Be open and authentic
We keep it real. We bring our true selves to work every day. We don’t shy away from difficult conversations and we listen. We always look to be candid with each other and our clients. We are honest.
Hunger for growth
We value all opportunities to learn and grow. We are committed to using all our experiences, and what we have learnt from them to serve and benefit our clients, our firm and society.
We embrace and value all our differences because we understand that is how to have the biggest impact. We work together. We use our different points of view, backgrounds and experiences to create better outcomes. We do not diminish others.
We care about building great relationships – within PwC, with our clients and in society. The sort where we appreciate and respect others, celebrate the good times together and support others through the hard times. We always have others’ backs – and care about our clients and giving back to society.
You can see my problem!
The values are different – yet these are the same organisation!

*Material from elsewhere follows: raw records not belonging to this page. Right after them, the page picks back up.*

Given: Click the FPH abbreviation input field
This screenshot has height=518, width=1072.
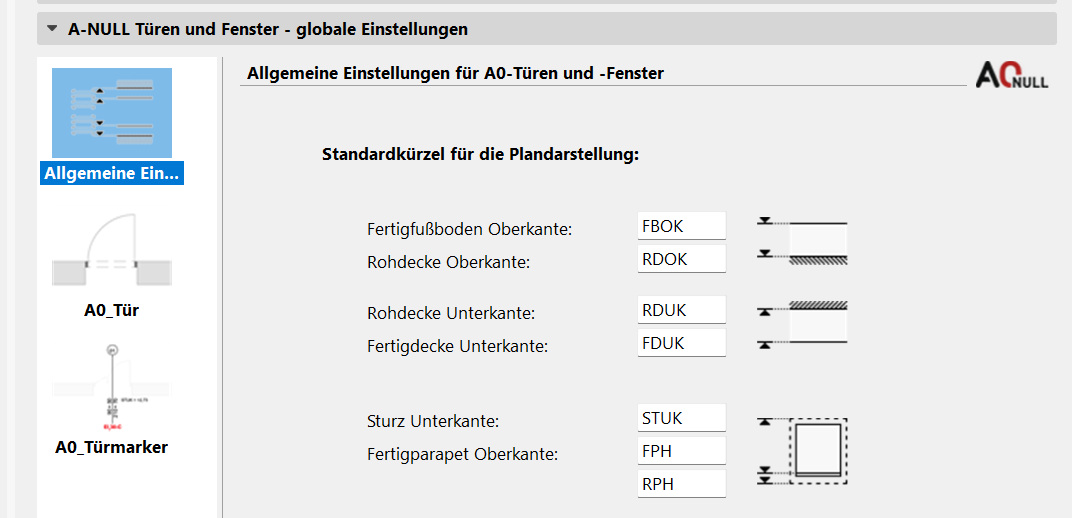Looking at the screenshot, I should [682, 451].
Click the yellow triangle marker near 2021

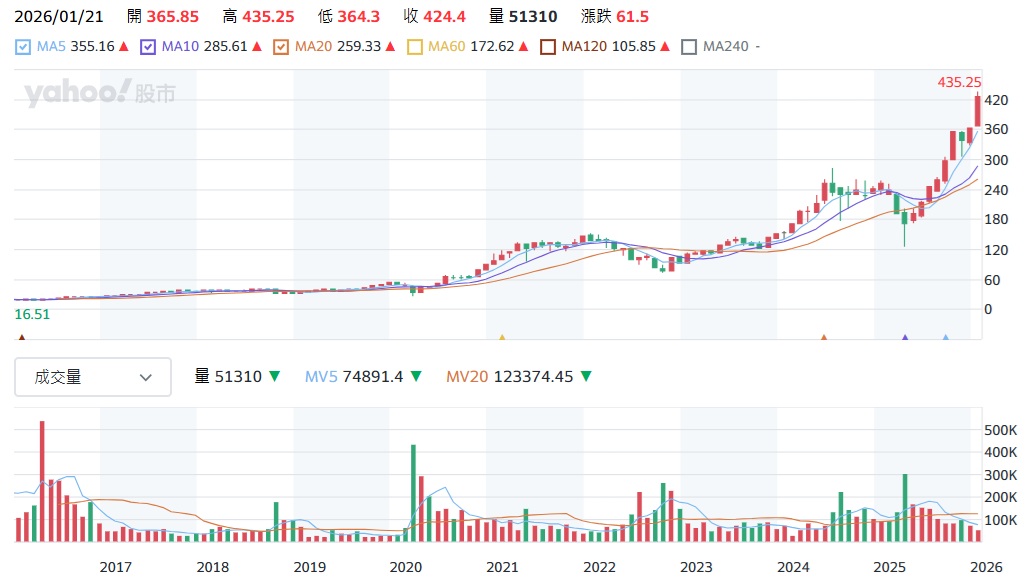(502, 338)
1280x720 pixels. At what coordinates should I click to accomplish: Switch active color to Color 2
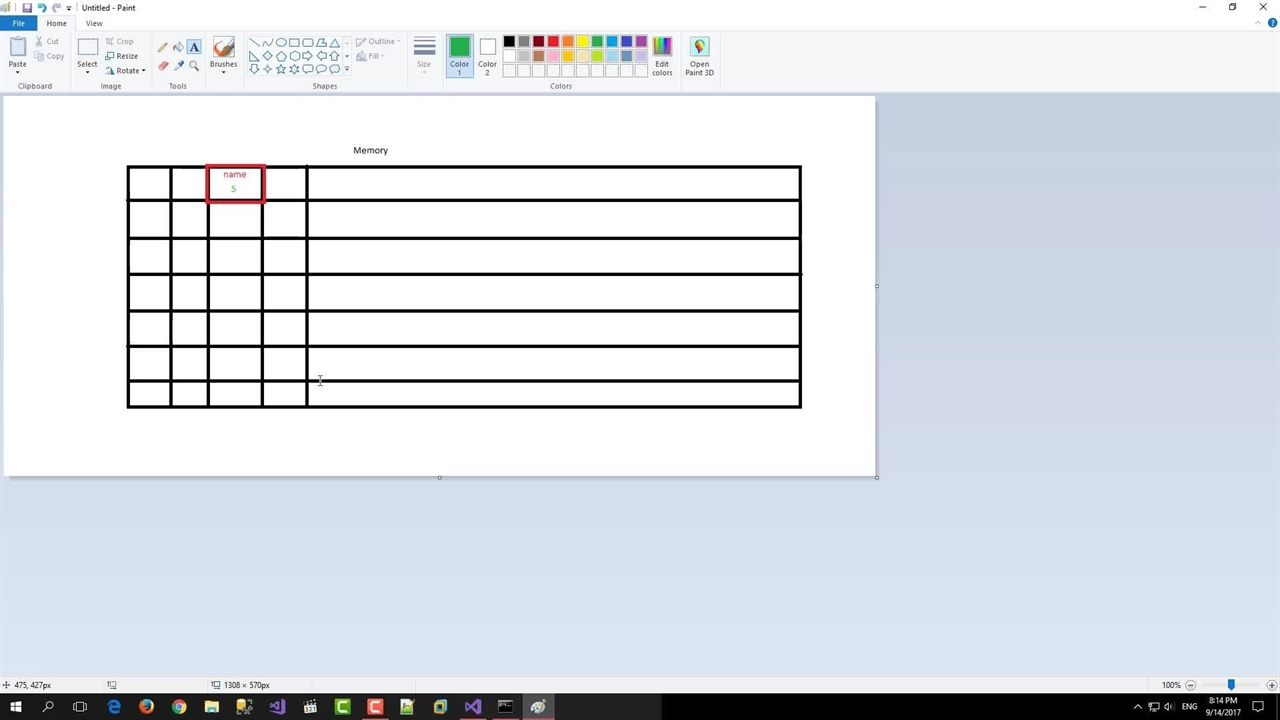[487, 56]
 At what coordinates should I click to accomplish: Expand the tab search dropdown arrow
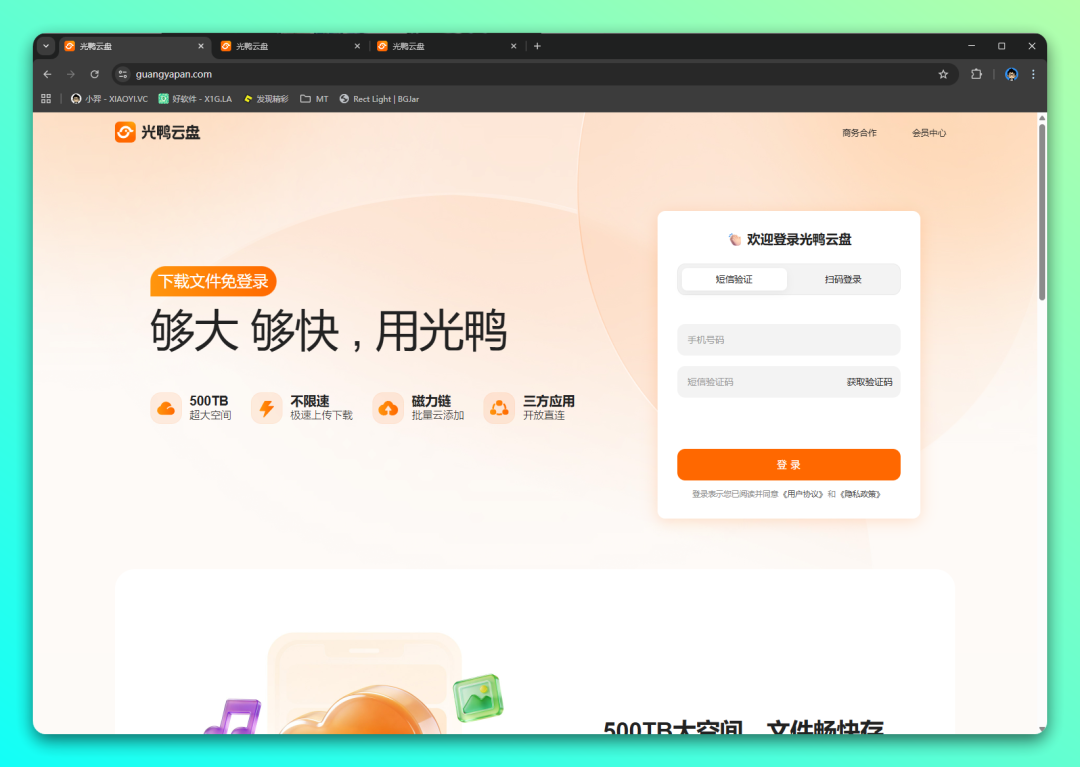pos(46,46)
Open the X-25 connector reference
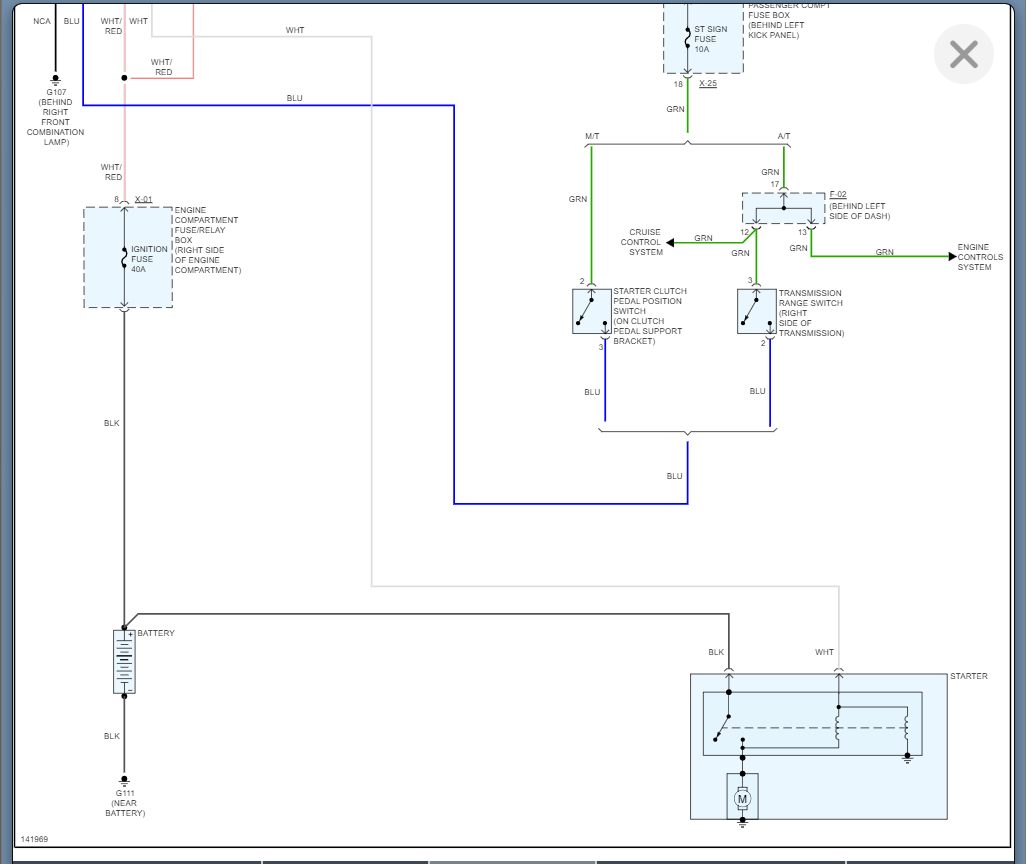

I would like the consultant to treat their reputation as my own (Groucho Marx’s views on clubs notwithstanding). So I should go with the UK PWC? Especially as they respect the environment. (Without the environment in their values, Australia’s PWC might do the work, hand in the report and pretty much trash the environment- they might belch out a few megatons of CO2 or even CFCs for all I know).
On the other hand inauthentic consultants can be a real drag. The UK guys might do the work professionally and with integrity – their values 1 and 2 respectively. But if they turn up pretending to be people who they’re not? If someone called Bill Lawler for instance turns up dressed in a frock and claims to be Beyonce, well I think you can see my point.
So my questions are
- Are these values different or am I missing something?
- Which values do you prefer and why? and
- Who should get my business?
In any event, I sent the email to Don Arthur who I believe has some kind of relationship to Dr Troppo but he (not Don, Dr Troppo) appears to be in a particularly unhelpful mood.
I spoke to Dr Troppo briefly and he got distracted after the part where I said you had several million dollars to spend on advice. He thinks he might be able to help … for a fee.
On persevering with Don I got back the further answer.
So you don’t want Dr Troppo’s help to write a mission statement and list of values for Lateral Economics?
As I understand it, Dr Troppo’s approach would be to hold a series of focus groups and encourage participants to brainstorm reasons they would not want to do business with your organisation. He would then take the top seven reasons and transform them into pithy statements that express precisely the opposite.
For a fee Dr Troppo will perform the process in reverse to reveal your competitors’ deepest fears and insecurities.
As you can see, these are very worthwhile suggestions, but they don’t go to the heart of my concern, which is, essentially what values to adopt. Can anyone out there help?